WASHINGTON – Some members of the U.S. administration are concerned Tokyo will give the impression that it is rewarding Pyongyang in return for progress on the question of Japanese allegedly abducted by North Korea, a senior U.S. official said Friday.
Large-scale food assistance may be offered at a summit scheduled for Tuesday between the two nations.
“For Japan’s own interest as well as for our respective interest in North Korea,” Tokyo must be careful about the impression it could create if it provides food assistance while making progress on the missing Japanese nationals, the official said.

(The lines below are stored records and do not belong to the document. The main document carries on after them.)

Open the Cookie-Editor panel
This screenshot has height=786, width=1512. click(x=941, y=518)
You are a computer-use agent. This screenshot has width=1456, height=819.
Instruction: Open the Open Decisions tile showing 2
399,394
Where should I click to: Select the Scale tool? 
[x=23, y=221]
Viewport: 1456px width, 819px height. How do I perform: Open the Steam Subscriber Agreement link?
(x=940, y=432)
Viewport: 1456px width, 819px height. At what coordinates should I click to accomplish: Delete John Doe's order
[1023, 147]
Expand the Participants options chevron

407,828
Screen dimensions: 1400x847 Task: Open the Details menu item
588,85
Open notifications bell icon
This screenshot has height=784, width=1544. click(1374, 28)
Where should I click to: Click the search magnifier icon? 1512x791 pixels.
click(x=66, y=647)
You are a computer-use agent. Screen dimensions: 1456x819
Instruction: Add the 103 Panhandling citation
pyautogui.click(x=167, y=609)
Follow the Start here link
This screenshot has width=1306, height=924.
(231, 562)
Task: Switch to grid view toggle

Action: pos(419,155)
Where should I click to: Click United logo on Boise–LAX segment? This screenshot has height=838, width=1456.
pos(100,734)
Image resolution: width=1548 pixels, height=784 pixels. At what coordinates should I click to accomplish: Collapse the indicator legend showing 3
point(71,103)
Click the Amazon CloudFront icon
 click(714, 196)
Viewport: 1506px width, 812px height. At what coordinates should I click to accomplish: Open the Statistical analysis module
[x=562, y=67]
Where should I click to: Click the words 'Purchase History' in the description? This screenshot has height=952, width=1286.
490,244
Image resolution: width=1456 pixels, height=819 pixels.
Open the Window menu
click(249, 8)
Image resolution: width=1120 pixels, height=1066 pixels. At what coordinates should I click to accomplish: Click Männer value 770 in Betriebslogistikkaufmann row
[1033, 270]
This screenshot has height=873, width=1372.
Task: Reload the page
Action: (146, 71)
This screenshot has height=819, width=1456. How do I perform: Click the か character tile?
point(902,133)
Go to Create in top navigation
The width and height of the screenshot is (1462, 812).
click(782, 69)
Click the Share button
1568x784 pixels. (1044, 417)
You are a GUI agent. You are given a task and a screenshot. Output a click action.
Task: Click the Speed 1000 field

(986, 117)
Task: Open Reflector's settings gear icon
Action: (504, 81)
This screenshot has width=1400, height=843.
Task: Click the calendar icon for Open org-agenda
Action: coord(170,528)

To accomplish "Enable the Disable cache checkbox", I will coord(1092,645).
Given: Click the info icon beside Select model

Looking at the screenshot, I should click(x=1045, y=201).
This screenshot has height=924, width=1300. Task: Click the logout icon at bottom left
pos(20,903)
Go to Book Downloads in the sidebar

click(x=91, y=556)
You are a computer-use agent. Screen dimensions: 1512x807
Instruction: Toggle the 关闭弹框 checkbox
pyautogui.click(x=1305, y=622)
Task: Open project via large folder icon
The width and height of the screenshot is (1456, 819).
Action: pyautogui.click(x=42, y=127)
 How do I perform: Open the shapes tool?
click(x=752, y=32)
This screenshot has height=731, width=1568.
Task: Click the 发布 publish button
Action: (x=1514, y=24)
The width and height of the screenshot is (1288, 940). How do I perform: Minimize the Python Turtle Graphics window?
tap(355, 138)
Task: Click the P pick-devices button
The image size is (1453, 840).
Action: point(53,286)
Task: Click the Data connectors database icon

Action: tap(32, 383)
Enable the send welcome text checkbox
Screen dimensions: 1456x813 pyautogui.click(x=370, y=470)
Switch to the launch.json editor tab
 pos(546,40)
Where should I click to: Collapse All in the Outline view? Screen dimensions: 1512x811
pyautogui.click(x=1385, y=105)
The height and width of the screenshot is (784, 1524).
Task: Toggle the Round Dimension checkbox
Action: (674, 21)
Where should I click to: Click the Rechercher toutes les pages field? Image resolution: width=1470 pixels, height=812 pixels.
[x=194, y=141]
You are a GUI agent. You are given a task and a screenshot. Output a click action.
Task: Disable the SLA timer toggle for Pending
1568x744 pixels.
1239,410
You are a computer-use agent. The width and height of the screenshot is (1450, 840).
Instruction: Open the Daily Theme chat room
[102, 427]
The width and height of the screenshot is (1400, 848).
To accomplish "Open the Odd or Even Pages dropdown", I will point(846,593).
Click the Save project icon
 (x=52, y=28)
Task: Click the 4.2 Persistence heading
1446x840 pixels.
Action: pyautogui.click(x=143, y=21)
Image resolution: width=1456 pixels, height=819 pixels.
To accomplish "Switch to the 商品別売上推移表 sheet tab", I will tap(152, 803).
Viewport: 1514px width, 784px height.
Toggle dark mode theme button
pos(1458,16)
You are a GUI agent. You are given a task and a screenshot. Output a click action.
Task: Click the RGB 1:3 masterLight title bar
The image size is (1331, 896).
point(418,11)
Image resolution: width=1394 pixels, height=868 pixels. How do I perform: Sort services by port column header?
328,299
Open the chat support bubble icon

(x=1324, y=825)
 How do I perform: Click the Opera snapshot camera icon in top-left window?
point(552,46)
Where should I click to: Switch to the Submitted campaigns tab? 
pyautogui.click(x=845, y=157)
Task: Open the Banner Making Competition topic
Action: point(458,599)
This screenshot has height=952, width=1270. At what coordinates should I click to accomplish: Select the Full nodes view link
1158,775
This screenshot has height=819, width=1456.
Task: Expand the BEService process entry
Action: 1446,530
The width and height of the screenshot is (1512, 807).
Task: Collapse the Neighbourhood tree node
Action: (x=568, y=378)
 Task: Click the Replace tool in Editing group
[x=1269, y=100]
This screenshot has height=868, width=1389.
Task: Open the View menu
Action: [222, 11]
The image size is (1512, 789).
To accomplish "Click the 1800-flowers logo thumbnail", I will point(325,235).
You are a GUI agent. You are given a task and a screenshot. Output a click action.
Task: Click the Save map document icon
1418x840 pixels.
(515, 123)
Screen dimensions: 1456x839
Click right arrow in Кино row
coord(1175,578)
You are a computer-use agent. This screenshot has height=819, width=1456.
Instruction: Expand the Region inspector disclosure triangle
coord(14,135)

“It reflects some type of thinking in this administration,” said the official, who asked not to be named. “It’s not misgivings, but just a sort of thinking.
“I wouldn’t say we are concerned,” the official added. “It’s just a question of we have well-founded mistrust of these (North Korean) people.”
He said the United States expects that if an agreement is reached on Japanese food assistance, it would go through U.N. aid agencies to avoid the impression of abductors being rewarded.
“We respect Japan’s position if assistance (can) be multilateralized,” he said.
The official’s views appear to reflect those of hardliners inside the administration, which differ from the official position.
The abduction issue will be high on the agenda at the landmark summit on Tuesday between Prime Minister Junichiro Koizumi and North Korean leader Kim Jong Il.
Tokyo claims at least 11 Japanese were abducted by North Korean agents in the 1970s and 1980s.
Koizumi will become the first Japanese prime minister to visit the North for talks with a North Korean leader. He hopes to resolve a number of thorny issues that have stymied relations with the North following Japan’s 1910-1945 colonial rule of the Korean Peninsula.
The U.S. maintains a policy of not rewarding hostage-takers for their crimes. But critics say Washington violated this long-standing principle in the Iran-Contra scandal of the 1980s and in recent efforts to secure the release of an abducted U.S. missionary couple in the southern Philippines.
After a meeting in New York on Wednesday between Koizumi and President George W. Bush, another senior U.S. official reiterated that Bush expressed his support for Koizumi’s upcoming trip to Pyongyang.
“He stressed the need for good allies to continue to consult on this sensitive issue,” the official said.
Japan and North Korea have no diplomatic ties and relations between the two nations have been rocky for years.
Talks on normalizing bilateral ties have been stalled for two years over a host of issues, including the alleged abductions. North Korea has denied the allegations.